Ben Hurst
- Hurst in 2004
- Born: Benjamin Culmer Hurst Oamaru, New Zealand
- University: Lincoln University
- Notable relative: Ian Hurst

Rugby union career
- Position: Halfback

Amateur team(s)
- Years: Team / Apps / (Points)
- –: Sydenham

Senior career
- Years: Team / Apps / (Points)
- 2000-2003: Crusaders / 18 / (15)
- 2004: Highlanders / 8 / (5)

Provincial / State sides
- Years: Team / Apps / (Points)
- 1999-2004: Canterbury / 46 / (20)

= Ben Hurst =

NZ rugby union player

Benjamin Culmer Hurst is a former New Zealand rugby union player who played as a half-back. Hurst played for the Crusaders and the Highlanders winning two Super Rugby titles.

Hurst is the son of former All Black Ian Hurst.
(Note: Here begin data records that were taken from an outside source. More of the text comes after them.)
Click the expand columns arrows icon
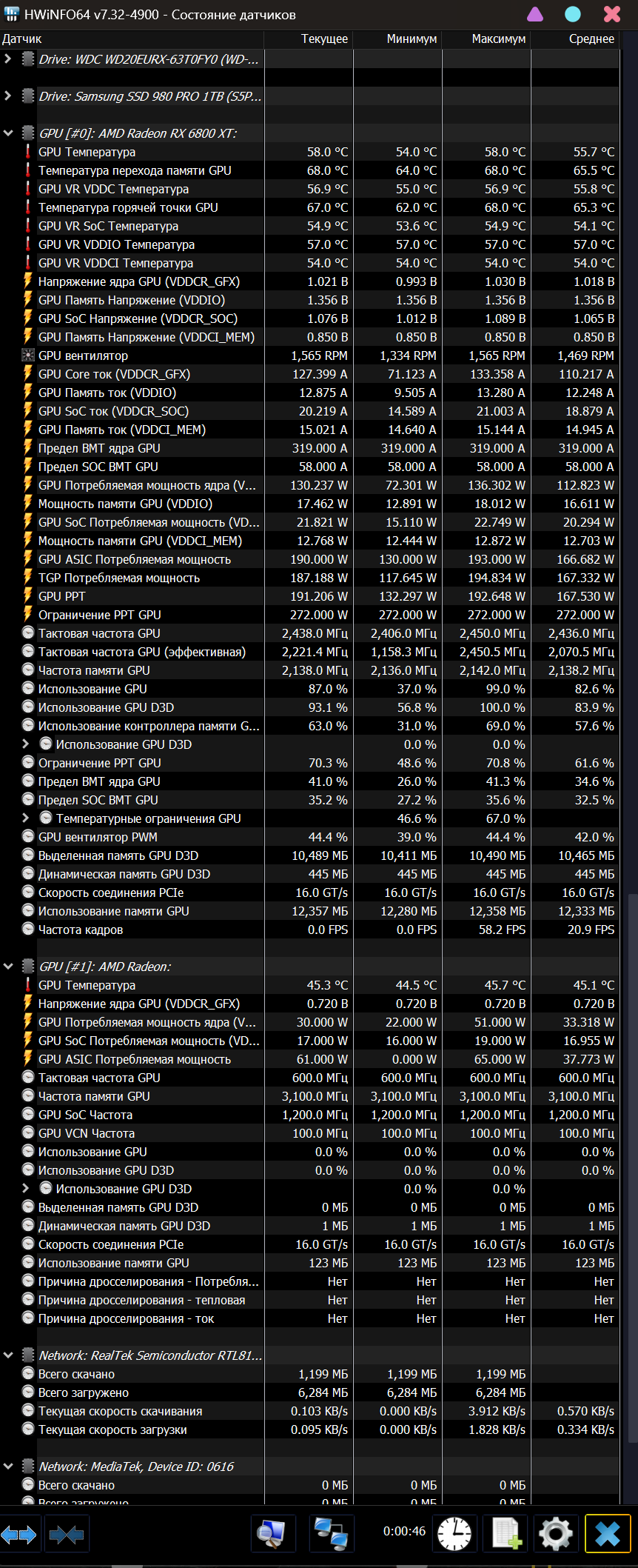 19,1535
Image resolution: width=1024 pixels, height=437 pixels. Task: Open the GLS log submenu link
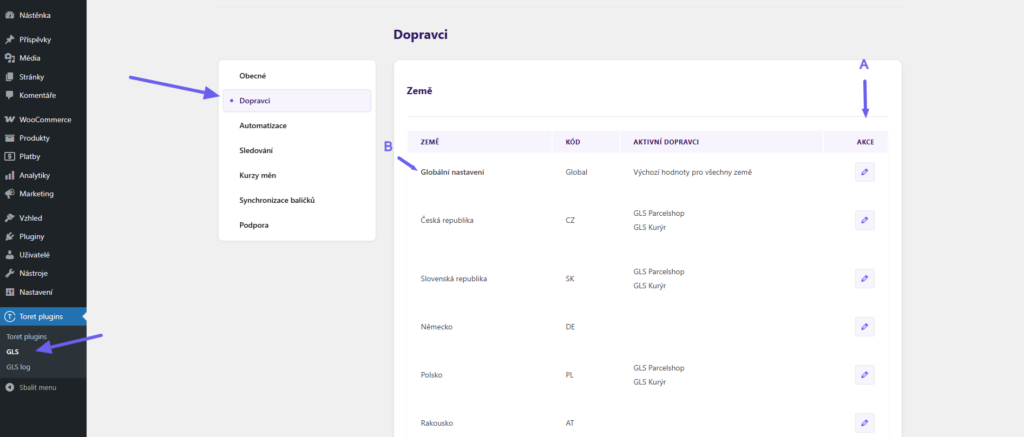(x=18, y=367)
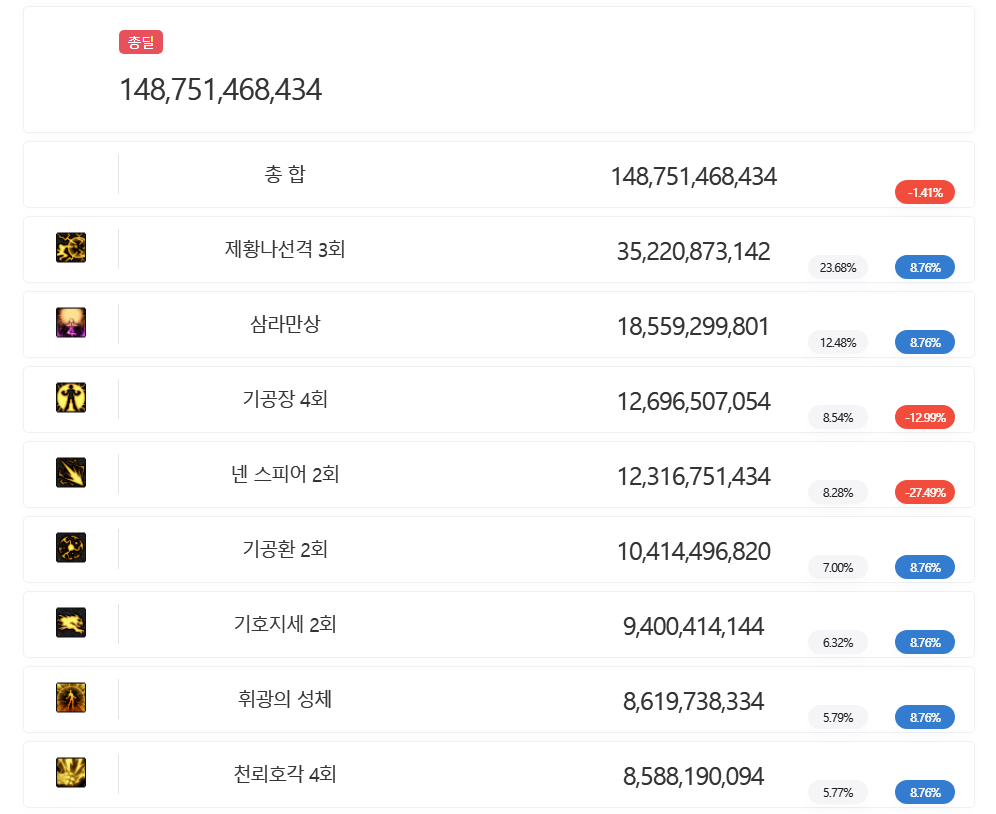
Task: Click the 12.48% share badge for 삼라만상
Action: tap(837, 342)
He has a Bachelor of Science from Lincoln University.

== Senior career ==
Hurst debuted for Canterbury in 1999 and was selected for the New Zealand Colts playing four games, scoring 1 try.

He would go on to debut for the Crusaders on 20 May 2000 against southern rivals the Highlanders.

Hurst was the starting halfback for the Crusaders in the tightly contested 2000 Super 12 Final with the Crusaders prevailing 20–19 against the Brumbies. Playing for the Crusaders Hurst was part of the legendary 2002 Crusaders team which played the entire season undefeated. This culminated in a second Finals appearance against the Brumbies with the Crusaders running out 31–13 victors. In his third Finals appearance he was the replacement halfback for the Crusaders in the 2003 final loss to the Blues.

Hurst was selected as Canterbury captain for the 2003 NPC.

He was not selected for the Crusaders in 2003 signaling the end of his Crusaders Super rugby career. He would go on to play the following season with the Highlanders in Super Rugby and Canterbury in the NPC.

== Post career ==
Following his rugby career Hurst has been well known for his business activities including early childhood education centres and investment business with former teammate Daniel Carter.